“Finding beauty in the leftovers,” is how Francesco Risso described the AW20 Marni collection, a beautiful and broken journey through a succession of increasingly collaged outfits. “There’s a beauty in the past. I was kind of upset lately, thinking about people on their phones — what about these objects that take hours to make, like these Venetian tapestries?”.
The tapestries Francesco was referring to were the backbone of the collection. Patchworked together in every which way, shift dresses, cardigans and coats looked like they’d been reanimated from a lost closet and roughly stitched together. The frayed hems and loose ribbons that tied garments together gave the models a lost doll look — as if they’d stumbled out of a Tim Burton movie. “The collection was collaged from the beginning,” said the designer, after his walk down the runway in an oversized rabbit mask (yes actually). “Parts of old collages became bags, we were working to try and make a mosaic of the remnants.” Indeed, remnants have seldom looked more lovely, especially when seen from the oversize pillows strewn alongside the runway that served as seats.

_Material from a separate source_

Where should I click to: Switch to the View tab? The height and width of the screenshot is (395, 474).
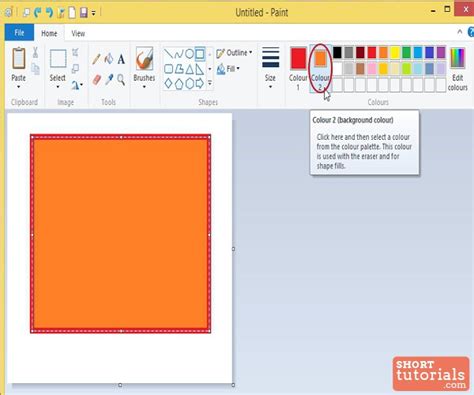(78, 33)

Francesco is taking Marni away from its gorgeous yet kind-of-art-teacher-y roots, and into a new, conceptual territory, that skews noticeably younger. Golden brocade dresses worn with patchwork sneakers looked particularly youthful and gorgeous, even more so with the knowledge that many of the looks used remnants of the previous collections. Finally, a touch of sustainability comes to Milan from an unexpected source. “It’s a celebration of DIY, Alice in Wonderland, and it’s about her spirit, her searching and questioning,” said the designer, who seemed intent on going with the Cheshire Cat’s “We’re all mad here” mantra, as he talked about mandalas and allowing time for ideas to grow. We’re lucky to have fallen down Francesco Risso’s rabbit hole — hopefully, we won’t make it back out.